Recruitment status was:  Not yet recruiting
First Posted : May 8, 2013
Last Update Posted : May 8, 2013
Sponsor:
Information provided by (Responsible Party):
Yu-Zhi Gang, Shandong University

Brief Summary:
S-1 is a newly developed novel oral dihydrouracil dehydrogenase inhibiting fluoro-pyrimidine drug consisting of i M tegafur (FT), 0.4 M 5-chloro-2, 4-dihydroxypyrimidine (gimeracil), and 1 M potassium oxonate (oteracil), with efficient antitumor activity and low gastrointestinal toxicity. Several studies have proved the safety and efficacy of single agent S-1 in metastatic breast cancer.

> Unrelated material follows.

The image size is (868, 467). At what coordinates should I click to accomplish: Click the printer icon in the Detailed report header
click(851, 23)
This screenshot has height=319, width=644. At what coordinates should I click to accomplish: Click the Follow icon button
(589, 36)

This study is designed to further investigate and compare the efficacy and safety of Epirubicin-cyclophosphamide-S-1(ECS) vs. Epirubicin-cyclophosphamide-5-fluorouracil (ECF) as neoadjuvant chemotherapy in patients with local advanced breast cancer.

Condition or disease Intervention/treatment Phase
Breast Neoplasms Neoadjuvant Therapy Drug: S-1 Drug: 5-FU Phase 4

Study Type : Interventional  (Clinical Trial)
Estimated Enrollment : 240 participants
Allocation: Randomized
Intervention Model: Parallel Assignment
Masking: None (Open Label)
Primary Purpose: Treatment
Official Title: Neoadjuvant Epirubicin-cyclophosphamide-S-1 (ECS) Versus Epirubicin-cyclophosphamide-5-FU (ECF) in Local Advanced Breast Cancer
Study Start Date : June 2013
Estimated Primary Completion Date : October 2013
Estimated Study Completion Date : June 2018

Resource links provided by the National Library of Medicine

MedlinePlus related topics: Breast Cancer

Arm Intervention/treatment
Experimental: Epirubicin-cyclophosphamide-S-1( ECS)
S-1(SuLi,QILU Pharmaceutical co.ltd ) was given at a standard dose of 40 mg/m2 twice daily in cycles of 14-day consecutive administration followed by a 14-day rest, combined with by epirubicin(80mg/m2, d1 and d8 respectively) and cyclophosphamide(500mg/m2, d1, infusion). The chemotherapy was applicated 4 cycles 4-weekly.
Drug: S-1
S-1(SuLi, QILU Pharmaceutical co.ltd ) was given at a standard dose of 40 mg/m2 twice daily in cycles of 14-day consecutive administration
Other Name: SuLi, QILU Pharmaceutical co.ltd

Active Comparator: Epirubicin-cyclophosphamide-5-FU (ECF)
5-FU was given at a standard dose of 500mg/m2 (infusion, d1, d8 respectively), combined with by epirubicin(80mg/m2, d1 and d8 respectively) and cyclophosphamide(500mg/m2, d1, infusion). The chemotherapy was applicated 4 cycles 4-weekly.
Drug: 5-FU
5-FU was given at a standard dose of 500mg/m2 (infusion, d1, d8 respectively),




Primary Outcome Measures :
  1. Pathological complete response [ Time Frame: 12 weeks ]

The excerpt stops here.